LitCharts assigns a color and icon to each theme in The Devil in the White City, which you can use to track the themes throughout the work.
Sanity and Insanity
Modernity and Anonymity
Men and Women
Ego and Cooperation
Civic Pride and American Patriotism
Summary
Analysis
Olmsted leaves the World’s Fair landscape in Ulrich’s hands and travels around the country working on other projects. He reports that people in other states are excited and enthusiastic about the World’s Fair, but adds that they think it’s incomplete and that the financial recession is making it difficult for people to travel to Chicago. The summer heat also discourages people from visiting. People are afraid that Chicago will charge them too much, particularly for food.
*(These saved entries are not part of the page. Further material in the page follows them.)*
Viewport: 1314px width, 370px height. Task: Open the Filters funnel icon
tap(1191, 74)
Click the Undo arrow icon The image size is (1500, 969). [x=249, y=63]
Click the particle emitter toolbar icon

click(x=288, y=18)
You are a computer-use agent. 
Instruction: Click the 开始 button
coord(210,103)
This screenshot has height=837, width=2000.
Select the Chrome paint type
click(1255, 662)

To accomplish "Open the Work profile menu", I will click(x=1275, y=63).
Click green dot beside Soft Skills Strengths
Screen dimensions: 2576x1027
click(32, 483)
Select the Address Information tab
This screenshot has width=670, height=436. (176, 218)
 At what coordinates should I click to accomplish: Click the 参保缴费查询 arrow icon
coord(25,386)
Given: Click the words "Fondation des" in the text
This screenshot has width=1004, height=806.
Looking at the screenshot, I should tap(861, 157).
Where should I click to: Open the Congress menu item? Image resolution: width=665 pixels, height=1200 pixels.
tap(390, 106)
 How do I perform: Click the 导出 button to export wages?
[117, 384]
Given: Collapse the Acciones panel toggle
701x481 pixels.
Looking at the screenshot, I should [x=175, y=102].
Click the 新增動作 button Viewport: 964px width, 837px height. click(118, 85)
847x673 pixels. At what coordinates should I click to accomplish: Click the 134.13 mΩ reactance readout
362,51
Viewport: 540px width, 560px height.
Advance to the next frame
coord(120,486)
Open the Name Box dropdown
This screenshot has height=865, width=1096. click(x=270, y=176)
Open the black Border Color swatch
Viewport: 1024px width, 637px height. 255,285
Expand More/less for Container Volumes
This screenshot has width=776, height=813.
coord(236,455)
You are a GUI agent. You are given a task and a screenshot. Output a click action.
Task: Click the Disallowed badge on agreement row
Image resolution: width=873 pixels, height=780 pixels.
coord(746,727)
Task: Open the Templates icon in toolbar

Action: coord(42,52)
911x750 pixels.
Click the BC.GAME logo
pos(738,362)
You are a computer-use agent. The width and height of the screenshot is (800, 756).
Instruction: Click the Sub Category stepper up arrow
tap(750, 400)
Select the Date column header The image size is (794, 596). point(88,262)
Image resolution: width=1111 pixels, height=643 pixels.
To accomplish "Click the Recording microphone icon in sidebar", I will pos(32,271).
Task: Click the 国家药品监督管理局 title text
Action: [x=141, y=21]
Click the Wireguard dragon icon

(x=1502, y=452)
Olmsted may not be in Chicago, but he continues to provide valuable help to the WF — he reports on the WF’s potential customers. As a national event, the Fair needs to attract people from all over the country and the world — thus, an economic recession poses a huge threat to the Fair’s success. In a way, the Fair’s organizers have to fight the recession itself to make their event a success.
Active
Themes
Olmsted offers some criticisms of the landscaping at the World’s Fair. He suggests that more gravel paths be added, and that the grounds be cleaned more thoroughly. He also finds the steam vessels Burnham has approved to be loud and annoying. Olmsted wants to create a mood of charm and mysteriousness in Jackson Park, and proposes that foreign touches, such as Chinese lanterns and Italian dancers, be added.
Olmsted continues to fret over seemingly small details of the Fair — once again Burnham’s choice of boats displeases him. In a way, Olmsted is the most painstaking and detail-obsessed creative figure at the WF. He’s also one of the most internationally-minded — he understands that the event must truly be a “World’s” Fair, and thus needs to incorporate elements of foreign cultures into its design.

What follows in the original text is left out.